# Central locking on Laika 400i year 2000



## jcfx11 (Jul 19, 2013)

Hi, wonder if anyone can help. The manual for our Laika says it has central locking and the key ring has a Laika electronic fob that blinks when you press the button, but no central locking operates.

I was looking at a slow electric window winder at the weekeknd and took the opportunity to look for electric locking in the doors and found there is central locking actuators in the doors.

Has anyone wrestled with this problem before, I can't find the brains of the central locking system anywhere in the dash as the manual suggests, any ideas ?

Thanks,

John


----------



## cabby (May 14, 2005)

not much help, but have you tried a new battery, just a blinking light would not guarantee it was working.

cabby


----------



## Pudsey_Bear (Sep 25, 2008)

Does it work from the key in the lock?

I might have the wiring diagram for it somewhere, I had a 2000 7RG and they sent me a load of them.

Found it, follow this link it isn't for your model, but that part will be very similar to ours, if it's on the Ducato 2.8jtd chassis.

if you get stuck Email the factory, they are extremely helpful.


----------



## NormanB (Sep 8, 2005)

jcfx11,

Our 2005 Laika 3009 had central locking which gave up working after about 4 years.

The solution was a good squirt of aerosol grease through gap in the Hab door, into the locking mechanism. To achieve that I had to partially undo the grey plastic hab door liner to get at the works. 
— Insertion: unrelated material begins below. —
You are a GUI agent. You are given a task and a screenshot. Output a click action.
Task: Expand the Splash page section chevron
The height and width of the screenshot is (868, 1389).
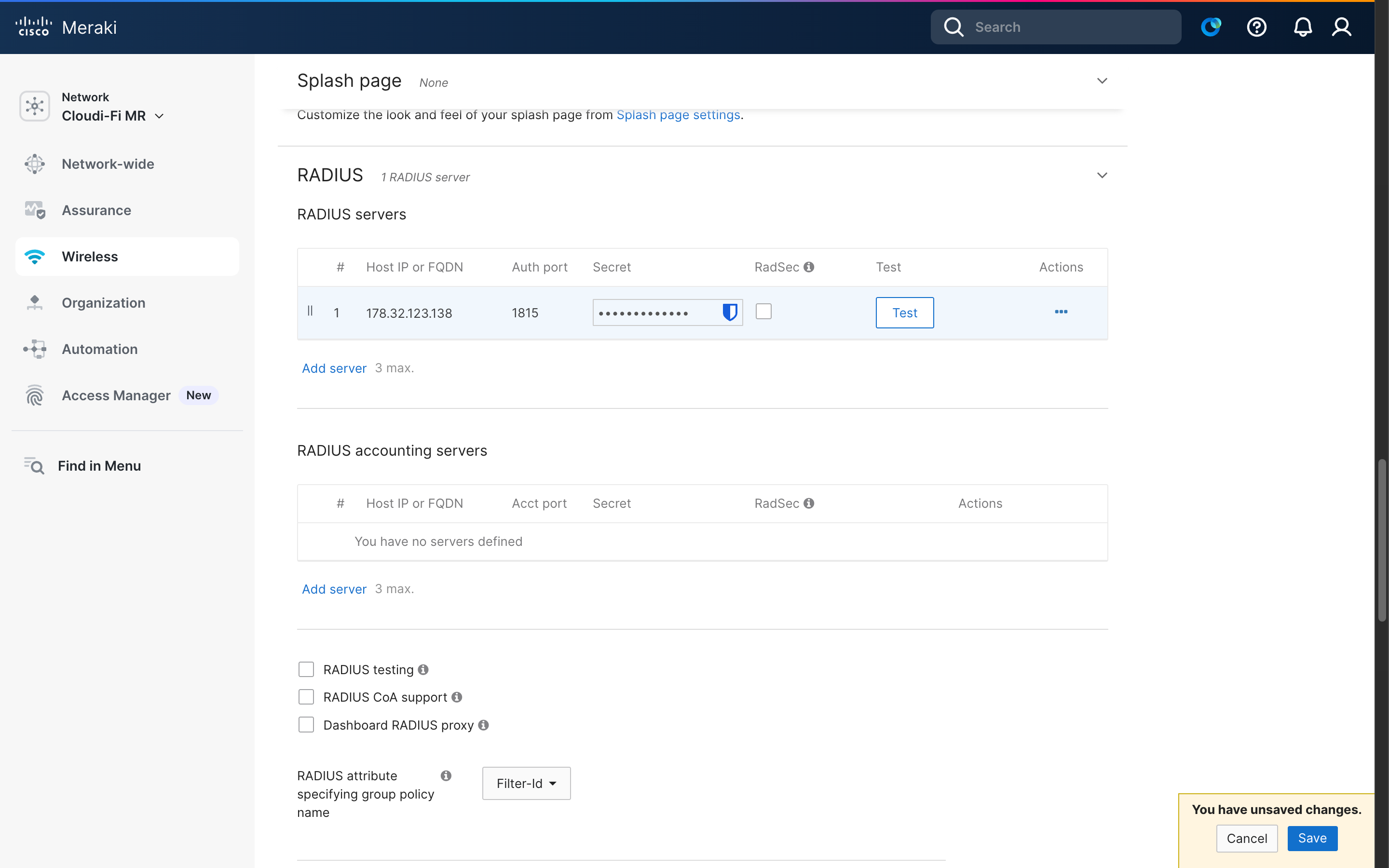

The central locking worked perfectly after the treatment.


----------



## jcfx11 (Jul 19, 2013)

Thanks for the replies,

Yes, have tried new battery in fob
Yes, locks work mechanically on the key.

I can't find the central locking control box, its meant to be in the dash near the vehicle fuse panel but I can't see anything that looks like a control unit.. I'd just like to find that and maybe tinker a bit, I'm not really bothered that it doesn't work I'd just like to know why as I've found some connectors in the dash to be seperated ... previous owners ...

Thanks,

John


----------



## Pudsey_Bear (Sep 25, 2008)

It's good it works of the key, though, did the wiring diagrams help at all, I seem to remember that Laika piggy backed the base vehicles central locking, and just extended it, so the vans user manual might give some clues, failing that an auto sparky.
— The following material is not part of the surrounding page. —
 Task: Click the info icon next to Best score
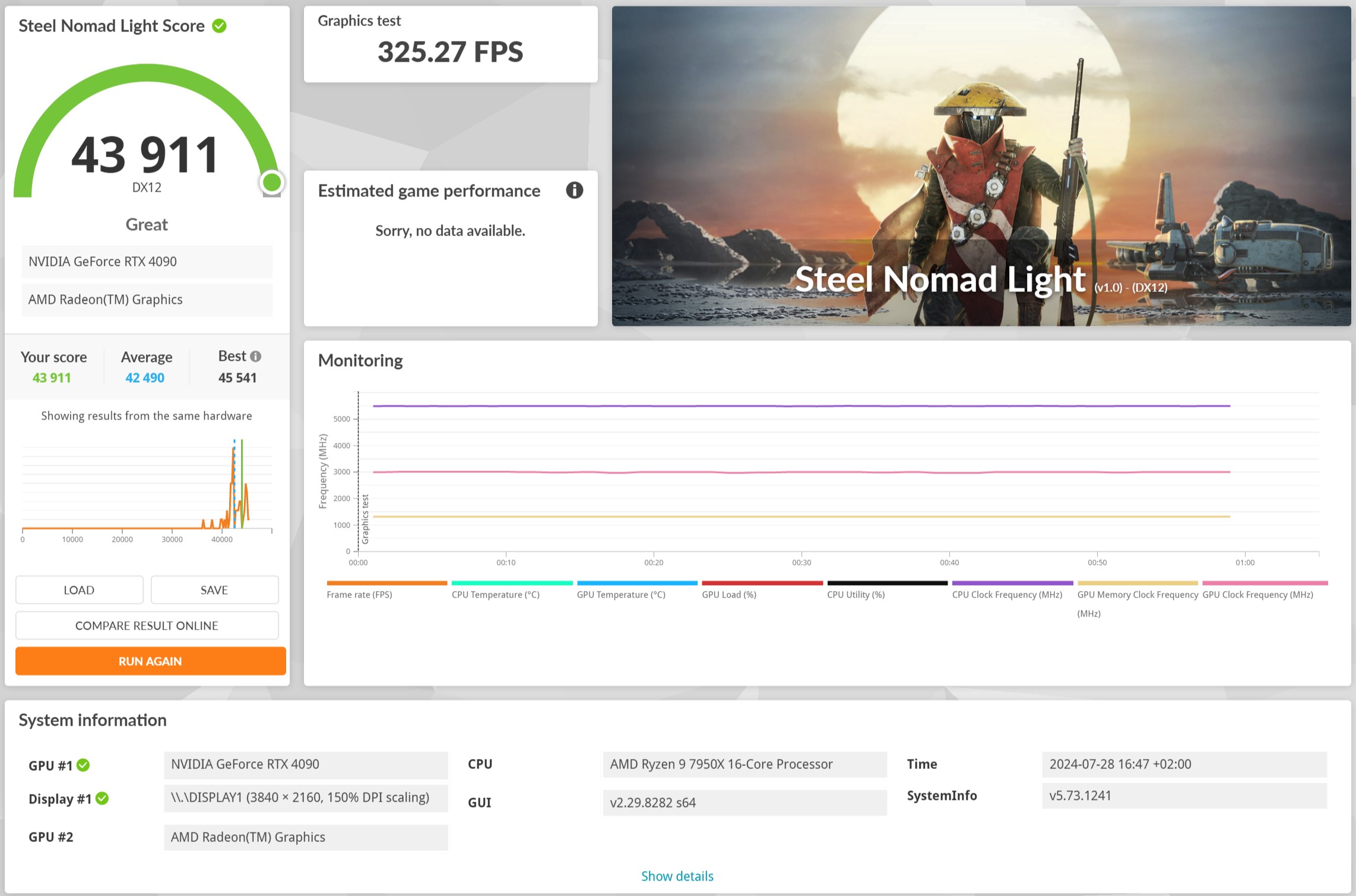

What is the base vehicle anyway?


----------



## NormanB (Sep 8, 2005)

Do the vehicle indicators flash when you operate the key fob and do you hear any noise to indicate that the actuator is moving?

Norman


----------



## jcfx11 (Jul 19, 2013)

No, no indicators, buzzers or whirring in the doors. That's why I'm thinking its been disconnected or something, and why I'd like to find the control box for it all, the wiring diagrams don't give the location away.

John


----------



## Pudsey_Bear (Sep 25, 2008)

You have a PM John.


----------